--- Records for the exercise Enclosed Below ---
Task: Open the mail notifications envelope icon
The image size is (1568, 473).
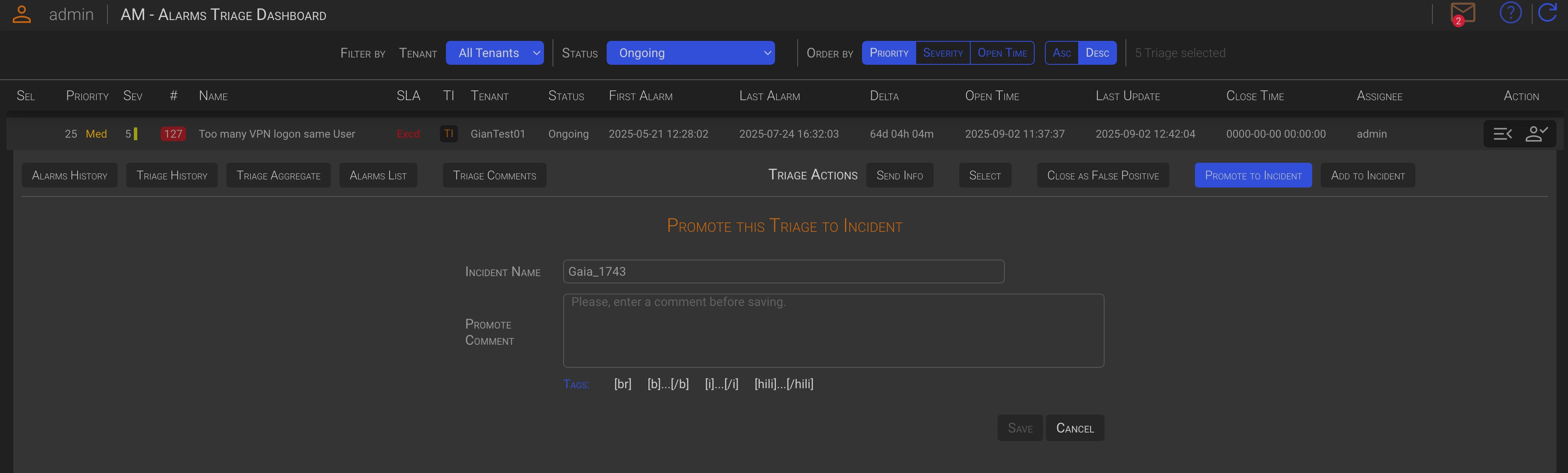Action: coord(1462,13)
--- End of Enclosed Records for the exercise ---
--- Records for the exercise Enclosed Below ---
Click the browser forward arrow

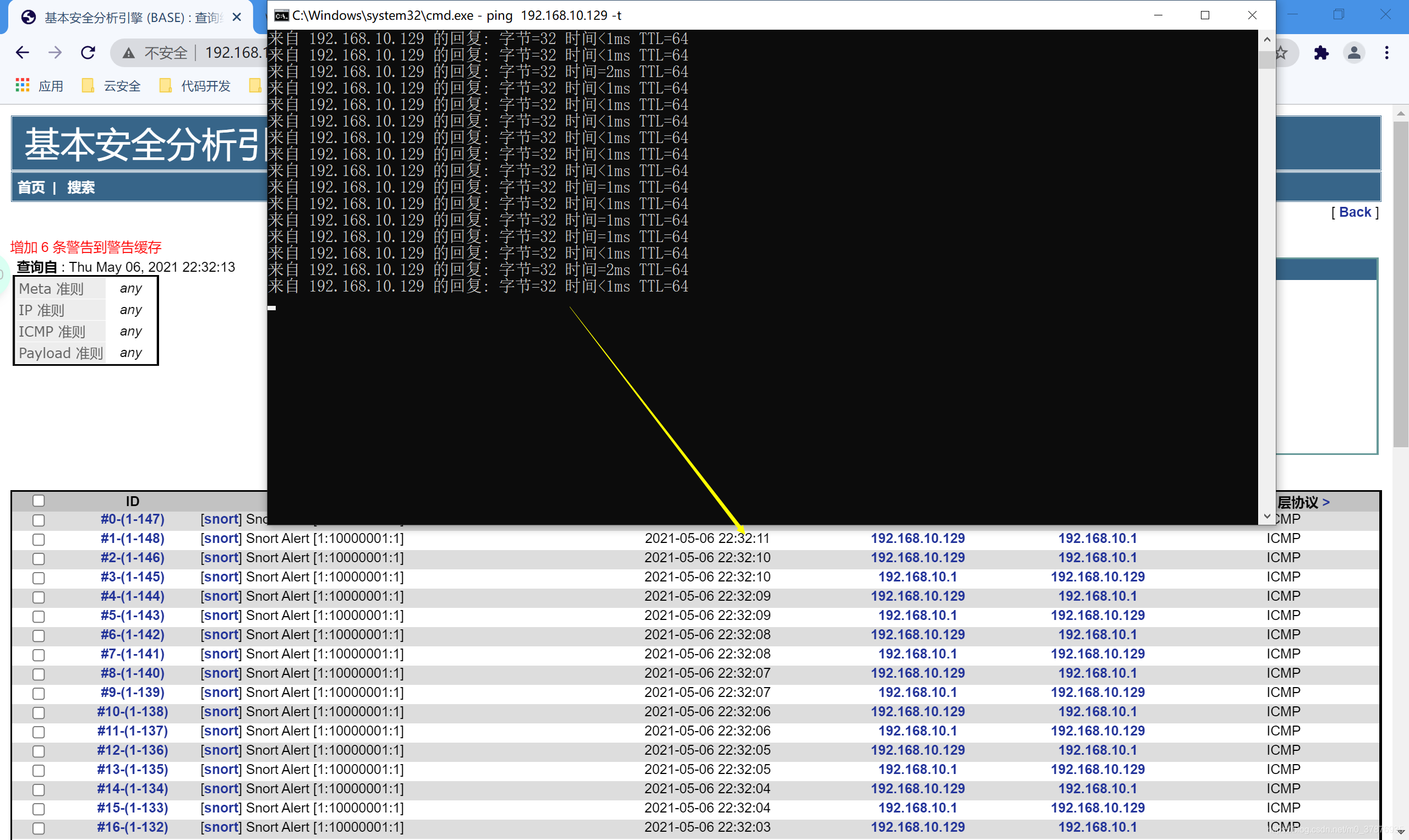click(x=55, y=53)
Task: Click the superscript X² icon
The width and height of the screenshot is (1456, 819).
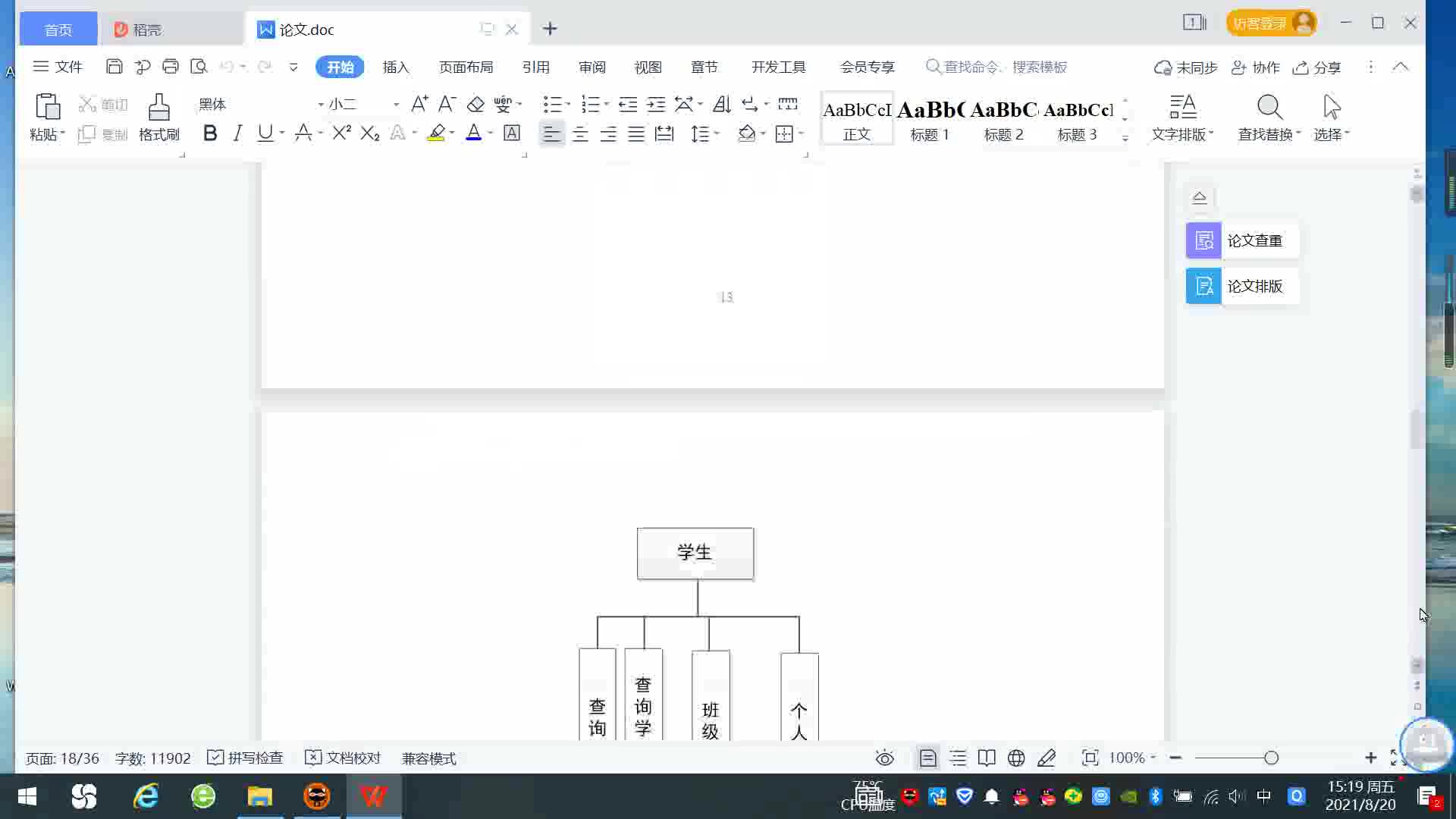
--- End of Enclosed Records for the exercise ---
## Your goal
Copy each line above that contains the word "icon".

## Exercise solution
Task: Open the mail notifications envelope icon
Task: Click the superscript X² icon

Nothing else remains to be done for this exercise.